For reference, and since a fasta file can be too big to slurp into a string, here it is line by line.
Once you see the >...
line of interest set a flag; print a line if that flag isn't set (and if we aren't on that very line). Once you reach the next >
clear the flag (print that line, too).
perl -ne'
if (/^>.+?Pseudomyrmex_seminole_D1367/) { $f = 1 }
elsif (not $f) { print }
elsif (/^>/) { $f = 0; print }
' in > out
I suspect that this may also perform considerably better on very large files.

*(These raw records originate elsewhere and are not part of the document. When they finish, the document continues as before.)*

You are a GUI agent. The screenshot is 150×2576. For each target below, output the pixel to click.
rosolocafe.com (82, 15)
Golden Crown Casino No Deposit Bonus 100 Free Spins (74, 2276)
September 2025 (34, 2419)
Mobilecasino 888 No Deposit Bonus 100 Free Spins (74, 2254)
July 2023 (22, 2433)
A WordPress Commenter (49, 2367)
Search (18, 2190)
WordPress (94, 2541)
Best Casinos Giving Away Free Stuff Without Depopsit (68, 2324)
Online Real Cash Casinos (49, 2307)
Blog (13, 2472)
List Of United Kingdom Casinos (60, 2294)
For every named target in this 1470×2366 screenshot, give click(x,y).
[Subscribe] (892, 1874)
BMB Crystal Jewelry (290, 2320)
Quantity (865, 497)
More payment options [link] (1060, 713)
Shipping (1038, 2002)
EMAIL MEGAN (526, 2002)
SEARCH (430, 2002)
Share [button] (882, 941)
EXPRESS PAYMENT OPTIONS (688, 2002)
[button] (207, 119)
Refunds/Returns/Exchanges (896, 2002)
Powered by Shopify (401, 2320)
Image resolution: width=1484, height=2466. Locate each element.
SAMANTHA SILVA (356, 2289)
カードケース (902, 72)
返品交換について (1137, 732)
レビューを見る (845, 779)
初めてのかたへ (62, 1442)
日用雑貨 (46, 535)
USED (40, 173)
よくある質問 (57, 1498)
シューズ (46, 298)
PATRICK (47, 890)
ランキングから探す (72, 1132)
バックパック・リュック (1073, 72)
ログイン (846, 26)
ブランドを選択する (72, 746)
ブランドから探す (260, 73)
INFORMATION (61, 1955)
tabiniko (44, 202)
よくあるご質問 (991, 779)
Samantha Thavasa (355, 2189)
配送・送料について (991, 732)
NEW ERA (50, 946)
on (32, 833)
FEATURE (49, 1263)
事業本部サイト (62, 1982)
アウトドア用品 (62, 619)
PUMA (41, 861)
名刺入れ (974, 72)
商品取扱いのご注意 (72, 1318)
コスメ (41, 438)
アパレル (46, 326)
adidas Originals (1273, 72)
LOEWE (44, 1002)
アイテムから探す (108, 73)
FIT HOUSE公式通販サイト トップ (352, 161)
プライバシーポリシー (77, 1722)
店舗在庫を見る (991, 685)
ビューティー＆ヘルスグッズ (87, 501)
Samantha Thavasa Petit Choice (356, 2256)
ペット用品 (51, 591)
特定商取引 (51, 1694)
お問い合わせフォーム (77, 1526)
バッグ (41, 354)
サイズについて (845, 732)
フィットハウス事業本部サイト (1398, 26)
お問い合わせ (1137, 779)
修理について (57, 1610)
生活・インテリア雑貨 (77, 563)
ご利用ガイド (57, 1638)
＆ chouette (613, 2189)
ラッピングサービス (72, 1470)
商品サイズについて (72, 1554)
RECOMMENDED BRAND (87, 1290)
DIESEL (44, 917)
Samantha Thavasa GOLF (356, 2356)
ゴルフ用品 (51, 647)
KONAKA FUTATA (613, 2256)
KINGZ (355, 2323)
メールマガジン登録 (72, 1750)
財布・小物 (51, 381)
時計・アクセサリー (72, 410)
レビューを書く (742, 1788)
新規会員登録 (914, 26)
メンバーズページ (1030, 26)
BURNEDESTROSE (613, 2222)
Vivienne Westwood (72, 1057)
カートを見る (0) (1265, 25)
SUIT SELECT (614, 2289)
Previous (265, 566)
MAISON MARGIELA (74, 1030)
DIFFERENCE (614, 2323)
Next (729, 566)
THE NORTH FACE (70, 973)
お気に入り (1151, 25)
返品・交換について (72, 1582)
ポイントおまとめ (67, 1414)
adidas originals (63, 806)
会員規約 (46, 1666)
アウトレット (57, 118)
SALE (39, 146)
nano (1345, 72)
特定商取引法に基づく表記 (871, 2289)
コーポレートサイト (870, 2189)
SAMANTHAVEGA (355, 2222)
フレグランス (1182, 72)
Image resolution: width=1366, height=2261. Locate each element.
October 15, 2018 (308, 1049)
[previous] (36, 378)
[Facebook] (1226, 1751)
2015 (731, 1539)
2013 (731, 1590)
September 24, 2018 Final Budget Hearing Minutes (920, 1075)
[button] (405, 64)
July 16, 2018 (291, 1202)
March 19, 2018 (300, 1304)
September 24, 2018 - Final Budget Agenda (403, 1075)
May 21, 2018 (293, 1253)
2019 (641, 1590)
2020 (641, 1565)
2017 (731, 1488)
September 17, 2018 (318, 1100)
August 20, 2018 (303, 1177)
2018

The regex in the first solution has to scan each sequence whole in order to find that it is not the one of interest; it is only once it hits the next >
that it can decide that the sequence doesn't match (and with no backtracking, hopefully, since +?
would've stopped it had the right phrase been encountered).
Here the code mostly checks the first character and a flag.
So it's an incomparably lesser workload here -- but here the regex engine is started up on every line, and that is expensive. I can't tell with confidence how they stack against each other without trying.